__SELECTED EXCERPT__:
+++++

Narrowed Web
Ghost in the Shell, Shochiku, 1995
From The New Yorker:
Thirty years ago, almost no one used the Internet for anything. Today, just about everybody uses it for everything. Even as the Web has grown, however, it has narrowed. Google now controls nearly ninety per cent of search advertising, Facebook almost eighty per cent of mobile social traffic, and Amazon about seventy-five per cent of e-book sales. Such dominance, Jonathan Taplin argues, in “Move Fast and Break Things: How Facebook, Google, and Amazon Cornered Culture and Undermined Democracy” (Little, Brown), is essentially monopolistic. In his account, the new monopolies are even more powerful than the old ones, which tended to be limited to a single product or service. Carnegie, Taplin suggests, would have been envious of the reach of Mark Zuckerberg and Jeff Bezos.
Taplin, who until recently directed the Annenberg Innovation Lab, at the University of Southern California, started out as a tour manager. He worked with Judy Collins, Bob Dylan, and the Band, and also with George Harrison, on the Concert for Bangladesh. In “Move Fast and Break Things,” Taplin draws extensively on this experience to illustrate the damage, both deliberate and collateral, that Big Tech is wreaking.

+++++

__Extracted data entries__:
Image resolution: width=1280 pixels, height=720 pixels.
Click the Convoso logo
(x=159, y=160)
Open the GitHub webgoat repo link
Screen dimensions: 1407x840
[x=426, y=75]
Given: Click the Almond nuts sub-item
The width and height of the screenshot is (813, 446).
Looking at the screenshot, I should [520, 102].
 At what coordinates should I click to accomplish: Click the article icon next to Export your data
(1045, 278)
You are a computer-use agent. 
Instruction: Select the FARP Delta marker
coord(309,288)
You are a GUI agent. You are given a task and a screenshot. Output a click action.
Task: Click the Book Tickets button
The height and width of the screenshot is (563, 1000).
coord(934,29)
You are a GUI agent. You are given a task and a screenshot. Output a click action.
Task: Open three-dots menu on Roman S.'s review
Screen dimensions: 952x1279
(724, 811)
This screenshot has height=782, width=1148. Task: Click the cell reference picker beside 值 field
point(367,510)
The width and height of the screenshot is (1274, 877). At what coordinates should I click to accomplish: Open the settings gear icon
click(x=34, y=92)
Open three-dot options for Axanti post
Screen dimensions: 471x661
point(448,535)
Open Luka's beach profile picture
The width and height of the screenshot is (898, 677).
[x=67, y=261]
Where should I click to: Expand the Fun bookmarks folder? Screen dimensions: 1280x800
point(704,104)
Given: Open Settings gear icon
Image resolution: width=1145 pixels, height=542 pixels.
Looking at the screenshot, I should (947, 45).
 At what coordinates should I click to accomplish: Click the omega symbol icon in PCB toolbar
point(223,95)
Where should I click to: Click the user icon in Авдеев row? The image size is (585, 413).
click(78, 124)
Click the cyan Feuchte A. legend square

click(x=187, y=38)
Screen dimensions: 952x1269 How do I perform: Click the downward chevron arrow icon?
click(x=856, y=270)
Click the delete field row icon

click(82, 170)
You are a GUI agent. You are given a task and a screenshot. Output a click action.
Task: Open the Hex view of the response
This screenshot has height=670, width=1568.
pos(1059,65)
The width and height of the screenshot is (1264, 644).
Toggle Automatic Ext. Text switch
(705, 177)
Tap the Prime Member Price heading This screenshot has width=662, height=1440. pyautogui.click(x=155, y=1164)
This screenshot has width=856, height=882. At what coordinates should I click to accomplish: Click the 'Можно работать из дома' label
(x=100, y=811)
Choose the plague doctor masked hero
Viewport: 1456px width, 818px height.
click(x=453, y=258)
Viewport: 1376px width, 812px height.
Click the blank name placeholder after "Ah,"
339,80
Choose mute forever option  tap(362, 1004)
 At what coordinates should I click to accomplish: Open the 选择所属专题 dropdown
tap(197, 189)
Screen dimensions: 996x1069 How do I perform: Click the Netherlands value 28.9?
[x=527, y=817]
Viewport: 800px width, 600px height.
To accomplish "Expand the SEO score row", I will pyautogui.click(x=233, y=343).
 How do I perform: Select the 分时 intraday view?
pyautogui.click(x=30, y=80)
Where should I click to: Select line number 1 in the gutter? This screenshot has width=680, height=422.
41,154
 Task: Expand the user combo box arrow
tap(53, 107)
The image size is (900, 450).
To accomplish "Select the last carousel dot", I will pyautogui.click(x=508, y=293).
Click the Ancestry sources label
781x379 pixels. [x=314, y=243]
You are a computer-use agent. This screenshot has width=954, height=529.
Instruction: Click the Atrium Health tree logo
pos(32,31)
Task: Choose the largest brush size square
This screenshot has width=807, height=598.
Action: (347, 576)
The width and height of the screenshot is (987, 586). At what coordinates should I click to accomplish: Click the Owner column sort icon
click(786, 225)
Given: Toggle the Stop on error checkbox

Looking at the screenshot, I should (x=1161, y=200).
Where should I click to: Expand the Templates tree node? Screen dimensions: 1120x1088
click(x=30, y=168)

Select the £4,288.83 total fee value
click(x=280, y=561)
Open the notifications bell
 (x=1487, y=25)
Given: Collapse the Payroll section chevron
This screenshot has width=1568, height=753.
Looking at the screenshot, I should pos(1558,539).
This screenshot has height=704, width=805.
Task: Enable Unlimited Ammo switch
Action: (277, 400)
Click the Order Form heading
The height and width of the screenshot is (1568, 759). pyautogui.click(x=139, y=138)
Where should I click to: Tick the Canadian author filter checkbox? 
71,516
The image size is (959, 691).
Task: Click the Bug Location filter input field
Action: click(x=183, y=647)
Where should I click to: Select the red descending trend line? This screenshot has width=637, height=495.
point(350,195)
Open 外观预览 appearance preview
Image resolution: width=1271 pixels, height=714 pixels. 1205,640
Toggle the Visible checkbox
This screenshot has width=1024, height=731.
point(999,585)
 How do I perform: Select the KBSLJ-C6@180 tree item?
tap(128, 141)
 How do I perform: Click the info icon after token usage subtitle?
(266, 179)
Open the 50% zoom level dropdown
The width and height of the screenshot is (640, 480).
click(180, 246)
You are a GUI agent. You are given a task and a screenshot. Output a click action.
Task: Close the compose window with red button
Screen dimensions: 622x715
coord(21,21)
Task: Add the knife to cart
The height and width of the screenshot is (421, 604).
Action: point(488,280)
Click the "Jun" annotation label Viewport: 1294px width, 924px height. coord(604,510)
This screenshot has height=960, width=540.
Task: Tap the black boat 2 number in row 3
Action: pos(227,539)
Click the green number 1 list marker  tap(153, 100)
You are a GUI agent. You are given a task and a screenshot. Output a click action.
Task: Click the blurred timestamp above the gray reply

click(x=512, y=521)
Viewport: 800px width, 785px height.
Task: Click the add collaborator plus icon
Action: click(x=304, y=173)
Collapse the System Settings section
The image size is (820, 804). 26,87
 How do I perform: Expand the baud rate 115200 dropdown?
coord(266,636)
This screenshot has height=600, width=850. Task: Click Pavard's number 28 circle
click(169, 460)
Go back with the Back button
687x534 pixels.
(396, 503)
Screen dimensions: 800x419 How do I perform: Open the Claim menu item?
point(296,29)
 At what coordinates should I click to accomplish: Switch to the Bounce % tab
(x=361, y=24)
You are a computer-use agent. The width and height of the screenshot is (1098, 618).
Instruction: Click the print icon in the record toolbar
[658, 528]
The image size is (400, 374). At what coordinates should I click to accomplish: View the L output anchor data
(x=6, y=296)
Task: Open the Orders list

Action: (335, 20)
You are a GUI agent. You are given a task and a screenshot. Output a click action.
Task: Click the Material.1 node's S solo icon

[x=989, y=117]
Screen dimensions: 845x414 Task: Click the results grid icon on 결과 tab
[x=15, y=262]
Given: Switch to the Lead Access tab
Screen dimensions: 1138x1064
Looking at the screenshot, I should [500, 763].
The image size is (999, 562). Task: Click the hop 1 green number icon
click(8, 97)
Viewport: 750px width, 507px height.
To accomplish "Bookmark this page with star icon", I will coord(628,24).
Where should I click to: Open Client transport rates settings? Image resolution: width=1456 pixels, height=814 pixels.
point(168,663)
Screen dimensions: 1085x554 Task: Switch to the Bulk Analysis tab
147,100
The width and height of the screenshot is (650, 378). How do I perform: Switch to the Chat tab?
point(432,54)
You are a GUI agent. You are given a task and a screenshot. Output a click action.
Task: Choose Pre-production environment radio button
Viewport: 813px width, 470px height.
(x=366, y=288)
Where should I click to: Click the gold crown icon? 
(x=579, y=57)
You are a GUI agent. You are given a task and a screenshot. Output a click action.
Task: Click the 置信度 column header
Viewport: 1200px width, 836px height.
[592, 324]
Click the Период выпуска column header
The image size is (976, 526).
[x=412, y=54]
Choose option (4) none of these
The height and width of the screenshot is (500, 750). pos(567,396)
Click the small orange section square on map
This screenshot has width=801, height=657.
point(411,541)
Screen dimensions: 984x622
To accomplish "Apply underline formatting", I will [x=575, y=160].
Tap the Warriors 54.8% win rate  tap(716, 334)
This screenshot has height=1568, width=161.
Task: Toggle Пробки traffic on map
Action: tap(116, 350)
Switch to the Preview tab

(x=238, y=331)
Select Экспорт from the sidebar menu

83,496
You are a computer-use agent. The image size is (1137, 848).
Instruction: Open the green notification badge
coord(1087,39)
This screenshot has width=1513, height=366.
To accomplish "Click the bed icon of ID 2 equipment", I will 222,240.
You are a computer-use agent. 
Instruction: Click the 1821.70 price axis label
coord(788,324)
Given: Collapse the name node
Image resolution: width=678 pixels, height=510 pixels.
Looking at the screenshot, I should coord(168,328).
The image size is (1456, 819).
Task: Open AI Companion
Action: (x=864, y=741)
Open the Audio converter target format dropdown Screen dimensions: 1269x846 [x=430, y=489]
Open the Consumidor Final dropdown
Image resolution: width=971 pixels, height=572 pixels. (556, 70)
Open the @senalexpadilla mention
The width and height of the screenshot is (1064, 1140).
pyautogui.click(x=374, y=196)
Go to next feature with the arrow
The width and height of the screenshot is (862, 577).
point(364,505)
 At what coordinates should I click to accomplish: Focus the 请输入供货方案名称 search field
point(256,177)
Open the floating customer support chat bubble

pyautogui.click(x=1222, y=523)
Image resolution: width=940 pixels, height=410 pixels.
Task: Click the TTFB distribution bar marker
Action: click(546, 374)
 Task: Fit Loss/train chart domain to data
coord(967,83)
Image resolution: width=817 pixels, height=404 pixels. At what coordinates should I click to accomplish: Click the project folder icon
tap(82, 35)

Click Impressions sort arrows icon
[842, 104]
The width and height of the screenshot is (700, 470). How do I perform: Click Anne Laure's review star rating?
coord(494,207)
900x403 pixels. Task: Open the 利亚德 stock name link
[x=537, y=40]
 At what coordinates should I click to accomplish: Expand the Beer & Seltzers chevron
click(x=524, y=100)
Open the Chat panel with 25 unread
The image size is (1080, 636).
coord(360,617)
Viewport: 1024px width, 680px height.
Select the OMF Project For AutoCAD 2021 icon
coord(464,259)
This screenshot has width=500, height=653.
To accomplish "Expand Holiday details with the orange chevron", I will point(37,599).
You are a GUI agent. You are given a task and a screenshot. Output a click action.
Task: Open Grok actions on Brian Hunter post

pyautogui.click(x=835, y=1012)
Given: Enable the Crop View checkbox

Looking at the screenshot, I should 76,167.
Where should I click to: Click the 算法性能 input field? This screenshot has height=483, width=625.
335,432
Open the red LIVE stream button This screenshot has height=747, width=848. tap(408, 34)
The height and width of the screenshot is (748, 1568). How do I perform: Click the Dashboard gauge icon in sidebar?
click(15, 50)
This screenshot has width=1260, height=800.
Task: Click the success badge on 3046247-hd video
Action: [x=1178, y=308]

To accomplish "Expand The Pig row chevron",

+++++

In the "Narrowed Web" excerpt, why does Taplin consider the new tech monopolies more powerful than the old ones?

__TASK SOLUTION__:
The old monopolies tended to be limited to a single product or service. The new ones are not.